REPUBLIKA.CO.ID, LOMBOK -- Citra satelit NASA menunjukkan terjadi kenaikan permukaan tanah di Lombok, Nusa Tenggara Barat (NTB) sejak gempa berkekuatan 7,0 skala richter (SR) mengguncang wilayah tersebut, Ahad (5/8). Kenaikan permukaan tanah itu mencapai 10 inci atau sekitar 25 centimeter (cm) selama periode enam hari, 30 Juli-5 Agustus 2018.
Pergerakan tanah di Lombok Utara yang menjadi episentrum gempa mencapai enam mil atau 10 kilometer (km) di bawah permukaan. Perubahan kenaikan permukaan tanah ini terjadi hampir di seluruh wilayah Lombok setelah gempa.
"Dari pola deformasi di peta, ilmuwan menemukan slip sesar gempa terjadi di bagian barat Pulau Lombok dan itu menyebabkan terangkatnya permukan tanah hingga 25 cm," tulis keterangan NASA, dilansir dari Express UK, Jumat (10/8).
Dengan peta-peta NASA terbaru, lembaga ini bisa membantu bentuk respons terhadap gempa bumi dan bencana alam lainnya menggunakan satelit mereka. Ratusan gempa susulan termasuk Kamis (9/8) sebesar 6,2 SR kembali terjadi di Bumi Seribu Masjid.

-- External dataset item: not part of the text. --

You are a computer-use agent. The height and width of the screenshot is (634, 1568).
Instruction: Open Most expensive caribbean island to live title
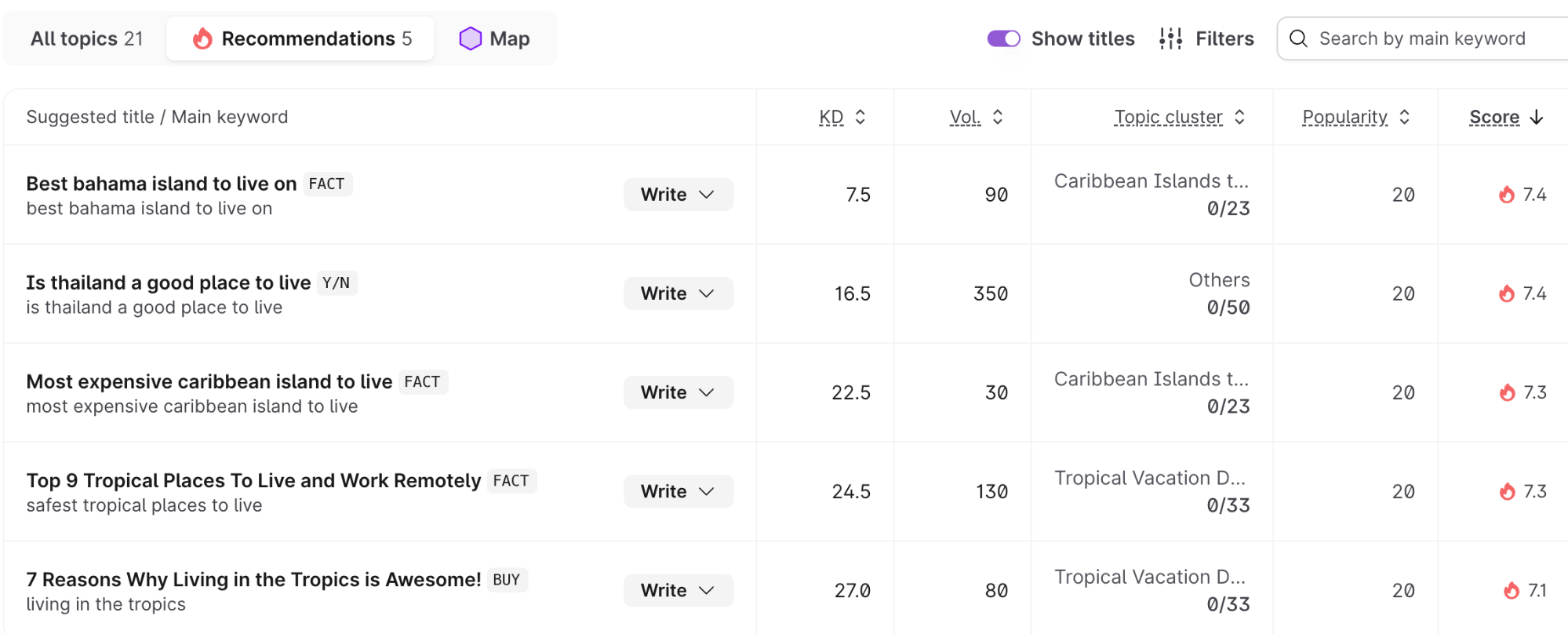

Kepala Pusat Data, Informasi dan Hubungan Masyarakat di Badan Nasional Penanggulangan Bencana (BNPB), Sutopo Purwo Nugroho mengatakan korban meninggal dunia akibat gempa Lombok mencapai 259 orang hingga Kamis (9/8). Ia menduga masih ada korban tambahan yang berada di reruntuhan bangunan yang belum dievakuasi.
"Data masih akan terus bertambah mengingat tim pencarian dan pertolongan masih menemukan korban di reruntuhan bangunan dan masih diidentifikasi," katanya.
Laporan aparat desa juga ada yang menyatakan korban meninggal di wilayah mereka ada sudah mulai dimakamkan, namun belum didata dan dilaporkan. Selain korban meninggal, sebanyak 1.033 orang luka berat dan dirawat inap, sementara pengungsi mencapai 270.168 jiwa.